Work required: Everything from the line containing "Click the page's vertical scrollbar thumb" through the final line of the entries must be repeated exactly, and only that, without pictures.

Given records:
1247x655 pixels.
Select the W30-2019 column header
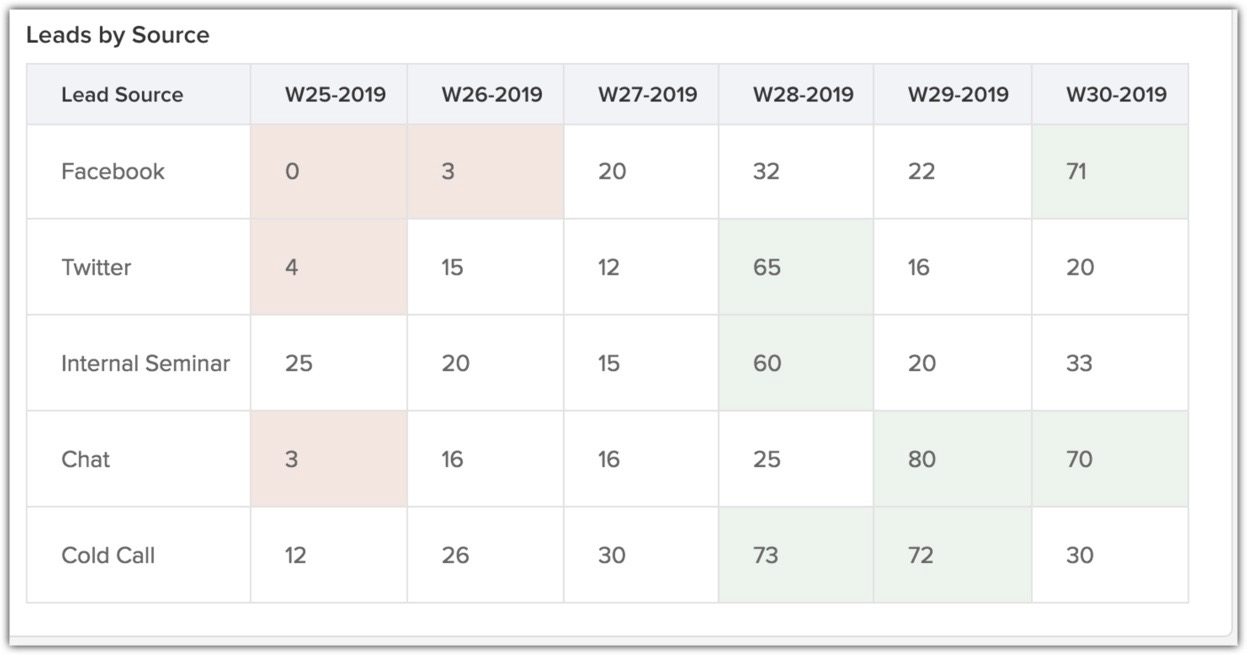coord(1116,95)
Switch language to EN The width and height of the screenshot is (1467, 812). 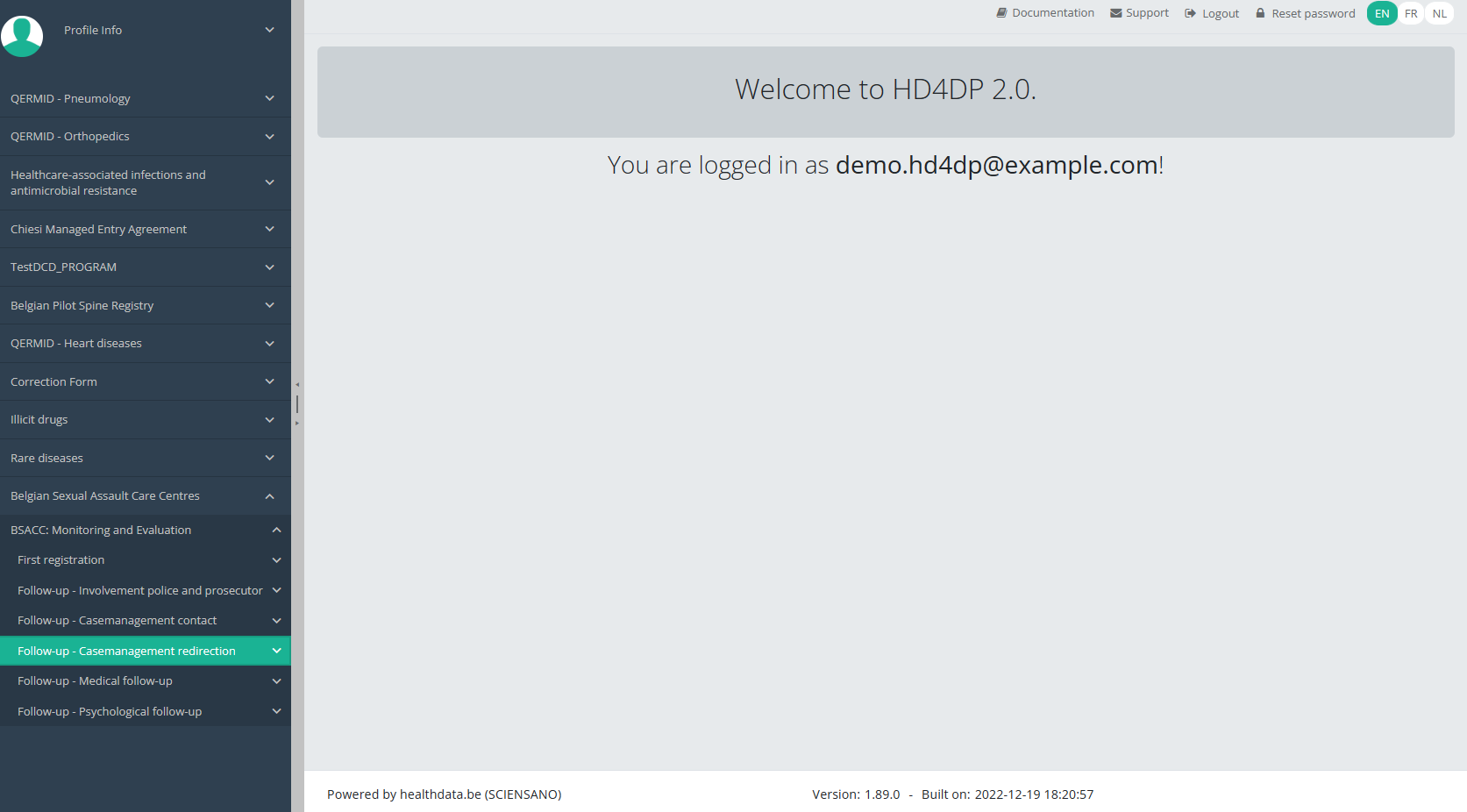1382,13
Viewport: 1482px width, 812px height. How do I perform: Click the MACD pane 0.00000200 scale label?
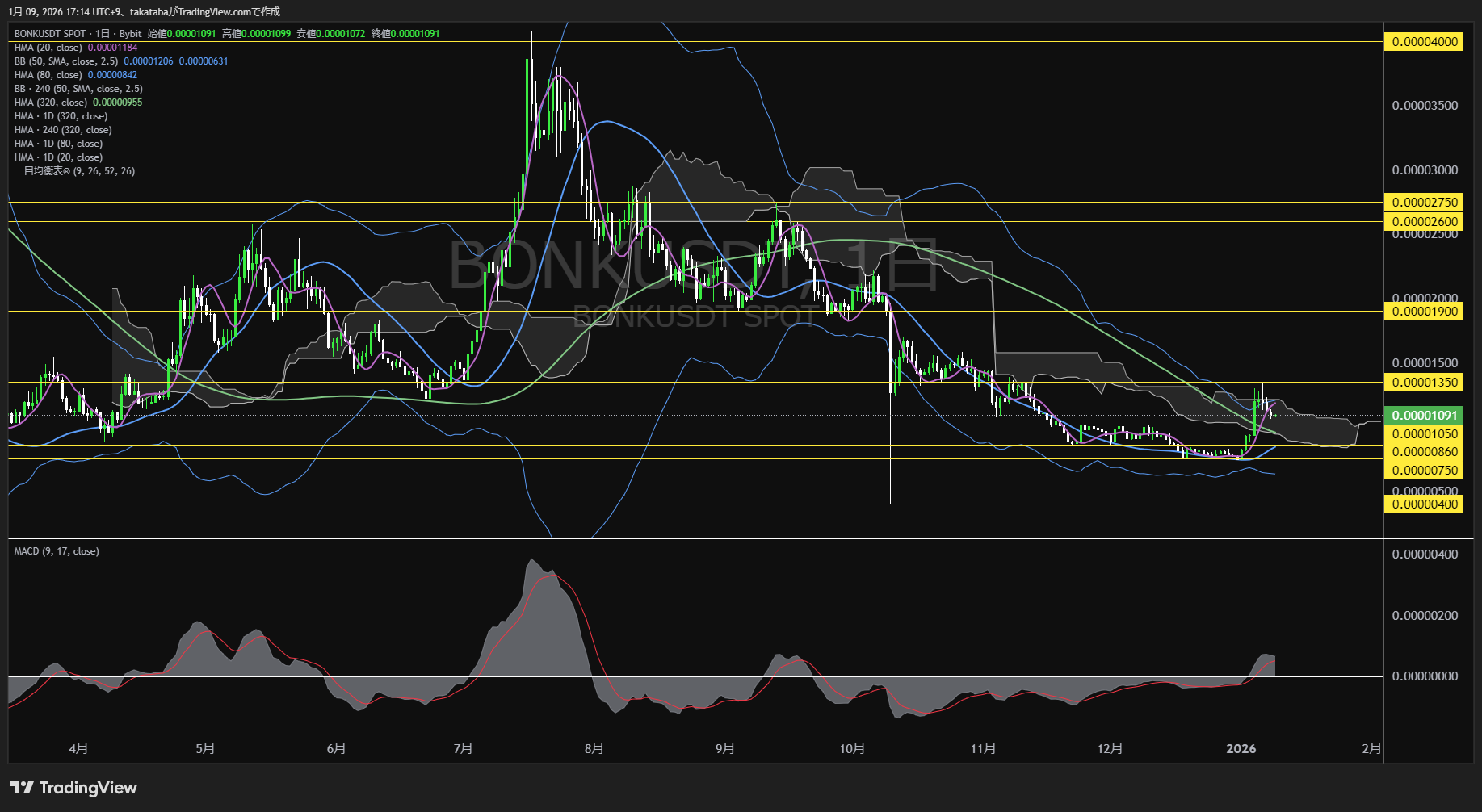(1425, 616)
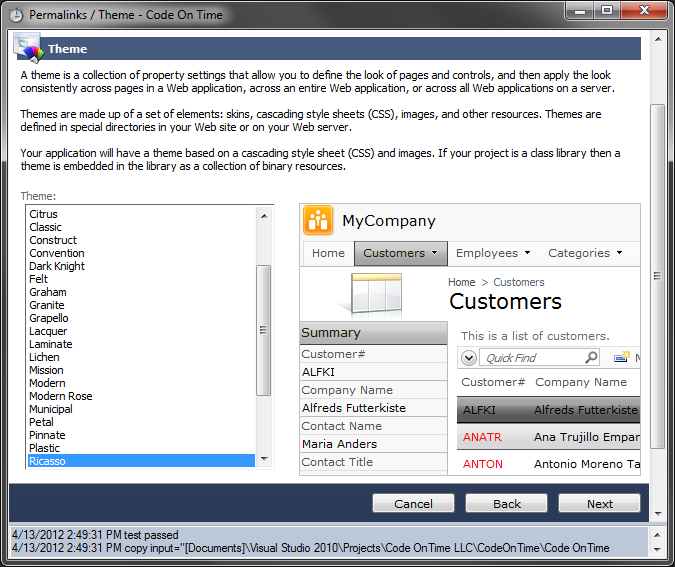Click the log pane scroll-down arrow
675x567 pixels.
click(x=657, y=549)
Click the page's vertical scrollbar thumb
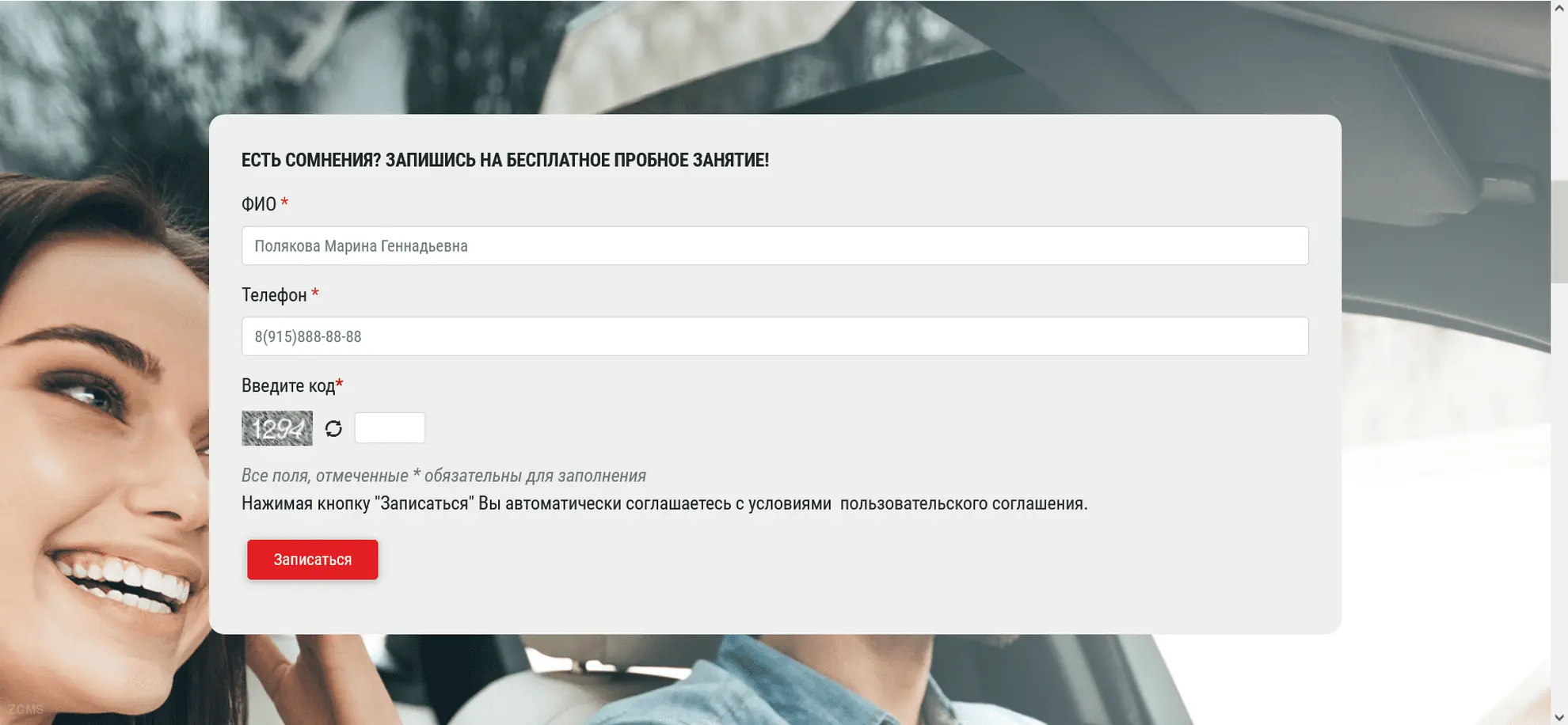This screenshot has width=1568, height=725. click(x=1558, y=231)
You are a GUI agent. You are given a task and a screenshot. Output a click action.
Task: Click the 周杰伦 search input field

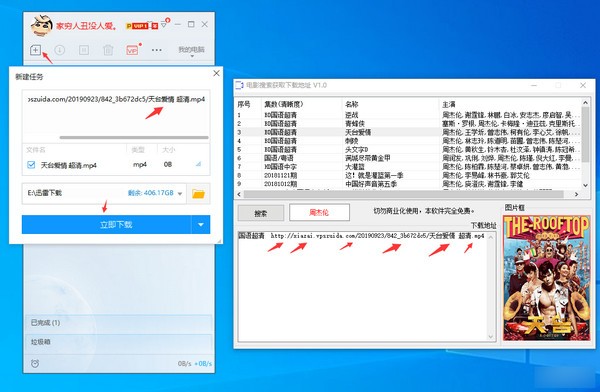[319, 212]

Solution:
Click the page's vertical scrollbar thumb
This screenshot has width=1568, height=725. click(x=1558, y=231)
You are a GUI agent. You are given a task and a screenshot. Output a click action.
Task: Click the 周杰伦 search input field

[319, 212]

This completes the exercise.